*Instructions for the task:*
Once the line with "Task: Choose the" is found in the data, output it and each following line exactly, up to and including the line with "You are a computer-use agent. The image size is (800, 420).", and nothing before or after.

Stored data

[Start of section]

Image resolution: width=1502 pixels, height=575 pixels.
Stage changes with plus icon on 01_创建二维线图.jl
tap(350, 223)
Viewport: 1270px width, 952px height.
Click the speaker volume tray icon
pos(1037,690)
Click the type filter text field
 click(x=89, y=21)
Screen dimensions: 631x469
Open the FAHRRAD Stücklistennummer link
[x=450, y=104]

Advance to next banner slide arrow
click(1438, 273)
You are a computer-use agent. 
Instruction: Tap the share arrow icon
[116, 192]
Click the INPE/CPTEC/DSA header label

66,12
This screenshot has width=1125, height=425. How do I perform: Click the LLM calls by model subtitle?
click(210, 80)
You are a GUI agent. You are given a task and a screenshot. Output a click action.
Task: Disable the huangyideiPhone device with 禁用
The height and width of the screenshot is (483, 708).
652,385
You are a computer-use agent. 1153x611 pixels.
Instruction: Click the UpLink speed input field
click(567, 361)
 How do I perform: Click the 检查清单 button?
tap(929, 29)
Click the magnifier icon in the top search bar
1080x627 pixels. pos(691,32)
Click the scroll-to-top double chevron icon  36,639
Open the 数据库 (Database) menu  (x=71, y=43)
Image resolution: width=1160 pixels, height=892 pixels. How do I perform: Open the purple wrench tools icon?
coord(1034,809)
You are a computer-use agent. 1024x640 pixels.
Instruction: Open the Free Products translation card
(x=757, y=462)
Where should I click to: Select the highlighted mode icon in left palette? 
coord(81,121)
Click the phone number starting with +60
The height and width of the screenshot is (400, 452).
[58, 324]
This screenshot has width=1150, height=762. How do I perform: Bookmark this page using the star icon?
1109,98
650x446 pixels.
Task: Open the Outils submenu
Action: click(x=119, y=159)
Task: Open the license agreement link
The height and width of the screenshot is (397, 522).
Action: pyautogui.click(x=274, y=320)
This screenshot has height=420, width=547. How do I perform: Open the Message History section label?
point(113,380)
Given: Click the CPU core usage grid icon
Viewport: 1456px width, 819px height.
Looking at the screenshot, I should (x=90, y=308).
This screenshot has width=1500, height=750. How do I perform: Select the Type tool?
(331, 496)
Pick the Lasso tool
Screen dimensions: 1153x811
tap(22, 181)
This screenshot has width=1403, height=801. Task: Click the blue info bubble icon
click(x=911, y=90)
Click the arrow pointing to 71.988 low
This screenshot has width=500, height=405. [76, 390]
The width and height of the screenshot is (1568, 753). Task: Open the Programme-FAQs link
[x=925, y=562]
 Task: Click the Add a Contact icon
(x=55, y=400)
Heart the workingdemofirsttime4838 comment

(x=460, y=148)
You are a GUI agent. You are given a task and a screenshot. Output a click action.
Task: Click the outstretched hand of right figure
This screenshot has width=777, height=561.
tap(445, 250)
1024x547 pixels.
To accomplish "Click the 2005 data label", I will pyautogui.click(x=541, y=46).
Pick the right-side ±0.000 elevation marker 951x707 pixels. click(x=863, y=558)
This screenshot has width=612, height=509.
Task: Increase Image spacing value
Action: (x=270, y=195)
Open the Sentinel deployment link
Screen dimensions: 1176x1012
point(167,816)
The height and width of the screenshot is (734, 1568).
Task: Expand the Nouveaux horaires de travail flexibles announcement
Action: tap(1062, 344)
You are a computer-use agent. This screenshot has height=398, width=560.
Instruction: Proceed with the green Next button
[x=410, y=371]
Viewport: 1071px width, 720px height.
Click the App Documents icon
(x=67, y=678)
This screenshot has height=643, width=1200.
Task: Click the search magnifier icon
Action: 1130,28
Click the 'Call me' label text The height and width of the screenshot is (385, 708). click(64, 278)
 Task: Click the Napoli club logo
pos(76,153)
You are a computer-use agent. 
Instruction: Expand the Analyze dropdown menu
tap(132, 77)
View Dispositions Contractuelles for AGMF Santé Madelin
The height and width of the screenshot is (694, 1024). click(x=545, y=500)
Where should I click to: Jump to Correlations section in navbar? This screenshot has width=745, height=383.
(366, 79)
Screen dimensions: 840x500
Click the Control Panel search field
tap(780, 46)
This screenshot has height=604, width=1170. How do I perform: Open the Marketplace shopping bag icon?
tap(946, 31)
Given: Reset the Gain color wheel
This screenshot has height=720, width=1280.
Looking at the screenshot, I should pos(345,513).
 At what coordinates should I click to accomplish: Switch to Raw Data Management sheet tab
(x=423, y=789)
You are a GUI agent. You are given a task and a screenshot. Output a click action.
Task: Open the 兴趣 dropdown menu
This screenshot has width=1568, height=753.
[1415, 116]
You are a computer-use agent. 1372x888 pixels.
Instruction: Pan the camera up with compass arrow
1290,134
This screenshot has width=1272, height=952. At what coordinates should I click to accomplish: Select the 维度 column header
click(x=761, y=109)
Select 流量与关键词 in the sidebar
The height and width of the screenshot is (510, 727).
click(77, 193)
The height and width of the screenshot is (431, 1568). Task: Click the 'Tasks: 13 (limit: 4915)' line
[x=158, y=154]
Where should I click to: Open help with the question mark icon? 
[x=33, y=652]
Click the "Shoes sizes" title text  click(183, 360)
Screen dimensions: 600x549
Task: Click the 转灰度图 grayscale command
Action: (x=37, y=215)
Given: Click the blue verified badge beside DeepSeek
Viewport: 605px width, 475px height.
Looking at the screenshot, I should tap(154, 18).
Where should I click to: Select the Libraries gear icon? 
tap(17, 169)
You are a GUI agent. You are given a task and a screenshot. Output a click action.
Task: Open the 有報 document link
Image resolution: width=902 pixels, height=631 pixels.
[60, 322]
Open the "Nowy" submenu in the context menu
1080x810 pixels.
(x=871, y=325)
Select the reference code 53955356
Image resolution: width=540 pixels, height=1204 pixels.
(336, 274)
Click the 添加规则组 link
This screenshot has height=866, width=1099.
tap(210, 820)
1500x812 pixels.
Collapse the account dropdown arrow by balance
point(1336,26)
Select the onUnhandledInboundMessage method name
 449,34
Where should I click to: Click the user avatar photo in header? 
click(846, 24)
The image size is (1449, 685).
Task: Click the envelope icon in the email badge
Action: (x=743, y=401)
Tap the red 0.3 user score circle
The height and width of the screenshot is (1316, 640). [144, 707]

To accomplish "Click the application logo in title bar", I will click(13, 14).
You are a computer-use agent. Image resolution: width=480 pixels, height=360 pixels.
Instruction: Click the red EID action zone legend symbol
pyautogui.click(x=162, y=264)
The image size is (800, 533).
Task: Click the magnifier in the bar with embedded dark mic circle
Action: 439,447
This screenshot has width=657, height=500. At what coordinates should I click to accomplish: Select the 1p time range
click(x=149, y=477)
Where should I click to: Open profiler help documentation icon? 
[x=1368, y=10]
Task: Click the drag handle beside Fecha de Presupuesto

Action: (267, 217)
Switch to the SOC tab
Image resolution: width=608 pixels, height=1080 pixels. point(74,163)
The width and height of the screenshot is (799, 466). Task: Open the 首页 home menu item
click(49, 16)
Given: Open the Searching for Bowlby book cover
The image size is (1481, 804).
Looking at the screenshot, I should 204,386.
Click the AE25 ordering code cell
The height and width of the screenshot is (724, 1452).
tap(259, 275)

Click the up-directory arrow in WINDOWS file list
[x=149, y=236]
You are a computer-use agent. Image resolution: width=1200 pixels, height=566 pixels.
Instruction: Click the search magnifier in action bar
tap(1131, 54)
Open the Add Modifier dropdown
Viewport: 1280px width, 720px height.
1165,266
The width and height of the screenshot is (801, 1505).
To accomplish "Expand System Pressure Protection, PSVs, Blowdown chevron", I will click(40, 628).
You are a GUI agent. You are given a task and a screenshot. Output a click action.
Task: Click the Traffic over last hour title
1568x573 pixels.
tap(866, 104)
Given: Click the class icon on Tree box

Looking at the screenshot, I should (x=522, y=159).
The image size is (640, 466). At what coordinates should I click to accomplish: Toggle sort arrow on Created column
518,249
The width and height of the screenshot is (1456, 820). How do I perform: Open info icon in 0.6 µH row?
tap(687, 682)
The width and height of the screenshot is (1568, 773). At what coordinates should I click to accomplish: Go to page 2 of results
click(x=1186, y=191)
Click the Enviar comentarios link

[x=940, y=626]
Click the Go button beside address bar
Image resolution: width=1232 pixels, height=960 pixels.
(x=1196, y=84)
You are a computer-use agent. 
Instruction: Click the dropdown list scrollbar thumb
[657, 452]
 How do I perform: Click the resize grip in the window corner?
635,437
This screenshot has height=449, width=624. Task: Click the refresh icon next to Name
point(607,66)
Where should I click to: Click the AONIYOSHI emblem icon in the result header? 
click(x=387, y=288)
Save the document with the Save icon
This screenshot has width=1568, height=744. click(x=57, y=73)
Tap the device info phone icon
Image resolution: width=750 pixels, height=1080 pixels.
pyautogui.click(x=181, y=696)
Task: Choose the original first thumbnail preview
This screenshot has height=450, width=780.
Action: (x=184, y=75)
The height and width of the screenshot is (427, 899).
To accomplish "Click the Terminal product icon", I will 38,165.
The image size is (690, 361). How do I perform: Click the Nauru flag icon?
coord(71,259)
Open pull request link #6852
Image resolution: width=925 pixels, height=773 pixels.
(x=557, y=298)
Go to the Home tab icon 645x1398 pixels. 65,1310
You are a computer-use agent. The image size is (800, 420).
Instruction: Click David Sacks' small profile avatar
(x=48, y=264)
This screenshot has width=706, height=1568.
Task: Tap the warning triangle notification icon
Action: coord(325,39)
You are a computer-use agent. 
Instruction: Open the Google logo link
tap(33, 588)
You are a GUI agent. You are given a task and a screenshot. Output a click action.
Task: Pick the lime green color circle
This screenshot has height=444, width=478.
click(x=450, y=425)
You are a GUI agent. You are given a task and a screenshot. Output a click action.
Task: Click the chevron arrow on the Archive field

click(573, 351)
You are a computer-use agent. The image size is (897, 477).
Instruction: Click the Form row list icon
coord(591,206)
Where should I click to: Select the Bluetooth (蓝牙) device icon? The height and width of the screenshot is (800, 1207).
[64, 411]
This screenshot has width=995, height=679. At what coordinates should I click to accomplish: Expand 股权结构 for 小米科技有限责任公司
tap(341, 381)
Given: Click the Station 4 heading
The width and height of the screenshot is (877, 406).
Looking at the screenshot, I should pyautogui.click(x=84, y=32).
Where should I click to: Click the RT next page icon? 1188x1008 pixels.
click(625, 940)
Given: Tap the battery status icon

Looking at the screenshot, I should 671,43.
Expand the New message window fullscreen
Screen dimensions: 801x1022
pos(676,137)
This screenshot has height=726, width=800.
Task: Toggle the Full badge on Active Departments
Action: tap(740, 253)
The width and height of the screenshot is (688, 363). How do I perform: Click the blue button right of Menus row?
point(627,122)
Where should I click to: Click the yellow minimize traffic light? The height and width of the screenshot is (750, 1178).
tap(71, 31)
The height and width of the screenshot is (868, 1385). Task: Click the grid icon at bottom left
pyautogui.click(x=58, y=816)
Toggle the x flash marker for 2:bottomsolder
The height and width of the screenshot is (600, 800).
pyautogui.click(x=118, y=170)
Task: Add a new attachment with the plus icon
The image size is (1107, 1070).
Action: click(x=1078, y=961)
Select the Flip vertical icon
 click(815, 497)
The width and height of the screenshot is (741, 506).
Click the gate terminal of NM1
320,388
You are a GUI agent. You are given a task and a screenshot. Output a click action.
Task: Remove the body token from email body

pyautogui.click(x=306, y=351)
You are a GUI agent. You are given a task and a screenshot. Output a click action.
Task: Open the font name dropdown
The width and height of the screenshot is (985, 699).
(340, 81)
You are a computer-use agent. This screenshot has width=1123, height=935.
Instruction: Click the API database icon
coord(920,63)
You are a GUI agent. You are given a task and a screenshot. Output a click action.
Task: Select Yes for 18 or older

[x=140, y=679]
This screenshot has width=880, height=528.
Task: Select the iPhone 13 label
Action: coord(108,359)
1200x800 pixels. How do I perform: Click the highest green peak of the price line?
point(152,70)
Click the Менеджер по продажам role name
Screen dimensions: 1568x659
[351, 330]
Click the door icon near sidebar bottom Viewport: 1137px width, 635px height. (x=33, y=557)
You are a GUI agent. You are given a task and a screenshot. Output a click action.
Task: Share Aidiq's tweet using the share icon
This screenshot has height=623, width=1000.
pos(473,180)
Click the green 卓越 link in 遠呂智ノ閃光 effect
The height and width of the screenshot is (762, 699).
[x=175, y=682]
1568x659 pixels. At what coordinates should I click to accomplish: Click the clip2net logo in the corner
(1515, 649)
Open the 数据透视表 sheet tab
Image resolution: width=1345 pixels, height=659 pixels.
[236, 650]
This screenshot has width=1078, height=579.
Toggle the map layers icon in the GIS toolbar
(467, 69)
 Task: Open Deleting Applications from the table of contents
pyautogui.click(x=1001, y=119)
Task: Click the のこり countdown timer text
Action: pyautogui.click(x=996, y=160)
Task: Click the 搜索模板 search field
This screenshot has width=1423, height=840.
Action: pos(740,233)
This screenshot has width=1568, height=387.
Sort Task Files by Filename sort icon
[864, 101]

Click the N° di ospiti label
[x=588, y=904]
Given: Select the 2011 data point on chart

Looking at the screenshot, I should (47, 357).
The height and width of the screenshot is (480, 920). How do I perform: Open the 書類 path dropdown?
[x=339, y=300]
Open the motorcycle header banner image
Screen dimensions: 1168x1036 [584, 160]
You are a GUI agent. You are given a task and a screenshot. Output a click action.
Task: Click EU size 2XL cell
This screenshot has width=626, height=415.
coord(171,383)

[End of section]

*Solution:*
Task: Choose the original first thumbnail preview
This screenshot has height=450, width=780.
Action: (x=184, y=75)
The height and width of the screenshot is (427, 899).
To accomplish "Click the Terminal product icon", I will 38,165.
The image size is (690, 361). How do I perform: Click the Nauru flag icon?
coord(71,259)
Open pull request link #6852
Image resolution: width=925 pixels, height=773 pixels.
(x=557, y=298)
Go to the Home tab icon 645x1398 pixels. 65,1310
You are a computer-use agent. The image size is (800, 420).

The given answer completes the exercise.